Familiar faces in four-way primary for Atlanta-based state House race

Stacey Evans, from left, Kyle Lamont, Jenné Shepherd and Alex Wan are running in the Democratic primary election for an Atlanta-based House seat being vacated by state Rep. Pat Gardner. Submitted photos.

Stacey Evans, from left, Kyle Lamont, Jenné Shepherd and Alex Wan are running in the Democratic primary election for an Atlanta-based House seat being vacated by state Rep. Pat Gardner. Submitted photos.

When Atlanta Democratic state Rep. Pat Gardner announced her intent to retire last year, it marked the first time in nearly 20 years that voters in Georgia House District 57 would have new representation.

And with the seat up for grabs, the race has drawn some familiar political faces in former state representative and Democratic gubernatorial candidate Stacey Evans and former Atlanta City Councilman Alex Wan. Both boast hefty campaign hauls, with each reporting having tens of thousands of dollars banked as of April 30.

Two political newcomers, sommelier Kyle Lamont and stay-at-home-mother Jenné Shepherd, are also vying to represent the heavily Democratic district that stretches from Cascade Road in southwest Atlanta through downtown and Midtown and into Lindridge-Martin Manor off Cheshire Bridge Road.

Being such a Democratic district leaves little room to point out differences between the policy positions of those running for the seat, first-time candidate and lifetime district resident Lamont said.

All the candidates support an expansion of the public health care program Medicaid. All support a push for affordable housing. And all oppose the anti-abortion law that the state passed last year.

That legislation, which would outlaw most abortions once a doctor can detect fetal cardiac activity — usually around six weeks of pregnancy — is what made Evans want to return to the Capitol, she said. The law is being challenged in court.

Evans, a Ringgold native who represented a Smyrna-based district from 2011 to 2017 before stepping down to run for governor, was the first to throw her name in the ring to replace Gardner. Evans moved to Morningside shortly after her unsuccessful bid for governor in 2018.
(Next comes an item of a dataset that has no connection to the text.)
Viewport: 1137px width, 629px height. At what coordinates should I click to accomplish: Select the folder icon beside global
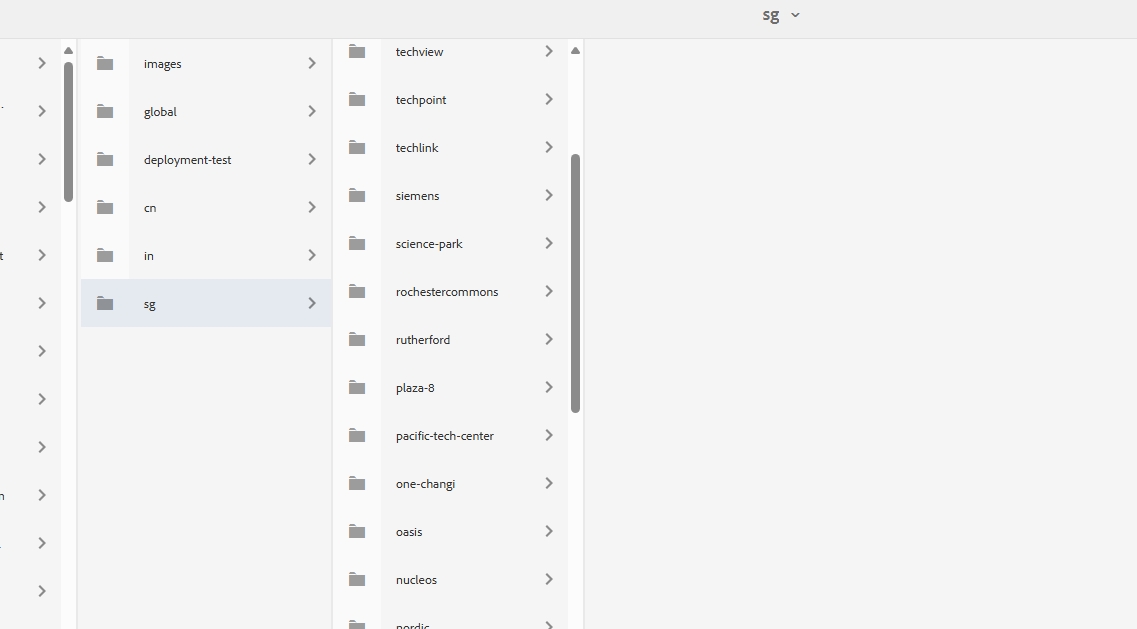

When she learned that Gardner would not seek re-election, Evans said she didn’t want to keep her “expertise on the sidelines.”

“My frustrations were boiling. I was screaming at the TV, screaming on Twitter — it would be nice to scream from the well (of the House) and have results,” said Evans, an attorney.
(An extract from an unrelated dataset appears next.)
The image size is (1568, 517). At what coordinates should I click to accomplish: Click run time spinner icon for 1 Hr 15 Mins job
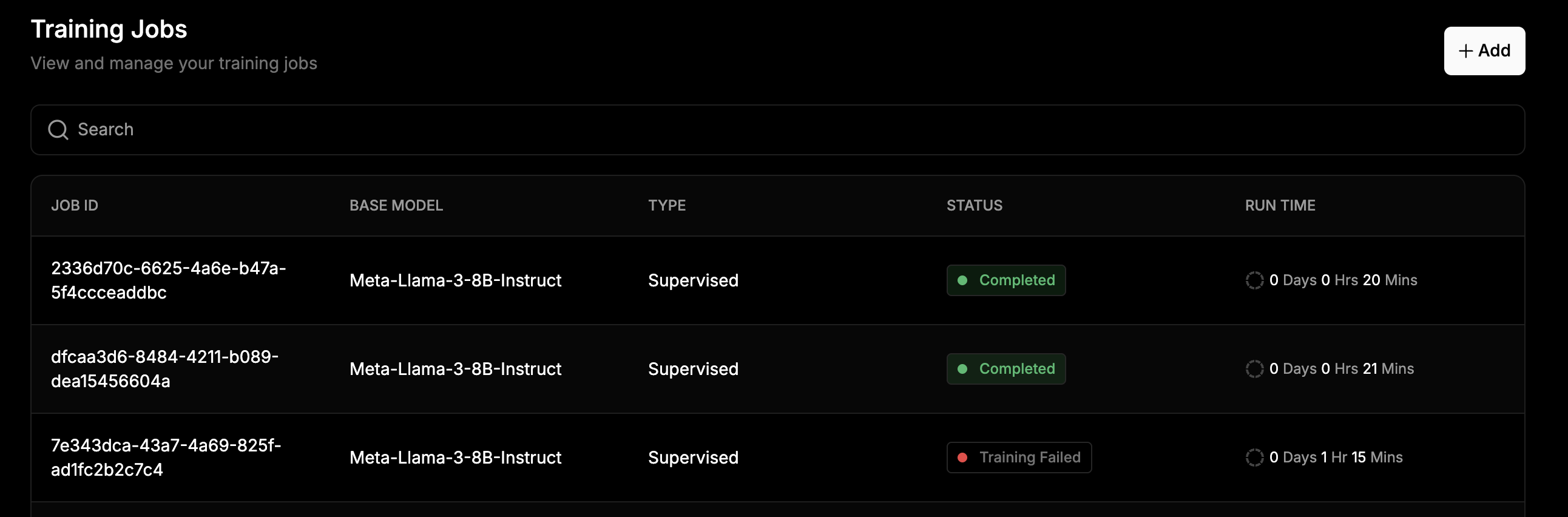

Stone Mountain native Wan said he felt the pull back to public office because he thought the Republican lawmakers who control state government were increasingly working against the ideals he and his neighbors hold. Wan has lived in the district since 1994.

“I’ve been watching state and federal politics, where it feels like the conservatives are trying to be more conservative than each other, and if you have progressive values and ideas or essentially are in any way different from the people in the decision room — in gender, sexual orientation, ethnicity, ideology — you just continue to get squeezed out,” said Wan, who served on the Atlanta City Council from 2010 to 2017.

Shepherd said her decision to run for office was personal, as is her desire to expand health insurance access to all Georgians.

A New York native who moved to Atlanta 16 years ago, first-time candidate Shepherd said she nearly died in 2018 after giving birth to her now 2-year-old daughter because the pain she was feeling in her stomach wasn’t taken seriously. After two trips to the emergency rooms of two different hospitals, doctors learned there was an infection that resulted from Shepherd’s cesarean section that was sending her into septic shock.

Georgia’s maternal mortality rate has consistently ranked among the worst in the country.

“My doctor said if I waited to come the next day, I probably would have died,” said Shepherd, who’s lived in the district for about six years, where she served as the president of the Adair Park Today neighborhood association. “I want to be an advocate of Medicaid expansion and be able to write up legislation and figure out how we can make it that every person can have health care.”

Evans has far outraised her opponents. As of Saturday she reported having received about $346,000 in contributions since announcing her intent to run in December. A large chunk of that, $150,000, came in the form of loans to her campaign, including $80,000 since the last time filings were due on April 30.

At the end of April, she reported having almost $37,000 in her campaign account. Since then, Evans has reported about $19,000 in additional donations.

Wan, who is executive director of the nonprofit Horizons Atlanta summer program, had about $45,000 in the bank as of April 30 after having raised about $128,000 in contributions, records show.

Lamont reported having almost $11,000 in his campaign account, with $20,000 total raised. Shepherd had about $3,000 in the bank as of April 30, with campaign contributions totaling about $4,000.

“I think most of us, for the most part, have recognized that we’re all kind of lining up with the same ideology and the same agenda — we’re all lining up on the liberal side of things,” Lamont said. “We have solid enough respect for one another to understand that whoever wins this race is going to do an amazing job for this district.”